Semiconductor Physics, Quantum Electronics & Optoelectronics, 22 (4), P. 410-417 (2019).

Optimization of morphology of submonolayer metallic nanoparticles to enhance light trapping on a semiconductor surface
V.Z. Lozovski1, A. De Sio2, C. Lienau2, G.G. Tarasov3, T.A. Vasyliev1, Z.Ya. Zhuchenko3

1Taras Shevchenko National University of Kyiv, 60, Volodymyrska, 01033 Kyiv, Ukraine
2Institut für Physik, Carl von Ossietzky Universität Oldenburg, Ammerländer Heerstraße 114-118, D-26129 Oldenburg, Germany
3V. Lashkaryov Institute of Semiconductor Physics, National Academy of Sciences of Ukraine, 45, prospect Nauky, 03680 Kyiv, Ukraine E-mail:

Abstract.

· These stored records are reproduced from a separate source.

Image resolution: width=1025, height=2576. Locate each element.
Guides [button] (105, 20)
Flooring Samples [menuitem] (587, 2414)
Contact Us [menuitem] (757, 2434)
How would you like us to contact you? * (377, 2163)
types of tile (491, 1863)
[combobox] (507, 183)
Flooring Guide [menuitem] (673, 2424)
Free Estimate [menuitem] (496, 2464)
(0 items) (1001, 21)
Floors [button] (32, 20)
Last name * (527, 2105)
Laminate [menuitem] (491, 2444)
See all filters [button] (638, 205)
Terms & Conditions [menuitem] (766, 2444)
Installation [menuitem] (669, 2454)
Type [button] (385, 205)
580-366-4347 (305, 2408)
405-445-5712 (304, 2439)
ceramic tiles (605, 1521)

The problem of light trapping engineering for semiconductor surfaces covered with randomly distributed spheroidal metallic nanoparticles has been considered. The absorption of incident light by such a structure has been calculated using the Green functions method, involving the concept of an effective susceptibility. A target function, optimizing broad-band light absorption throughout the visible range has been constructed taking the geometry of the structure as the control parameters. The optimization problem of light-trapping in such structure has been solved, and the optimum nanoparticle coverage for matching the required shape of absorption spectra has been obtained. Our results can be applied to the design of plasmonic-enhanced light-collecting elements in solar cells.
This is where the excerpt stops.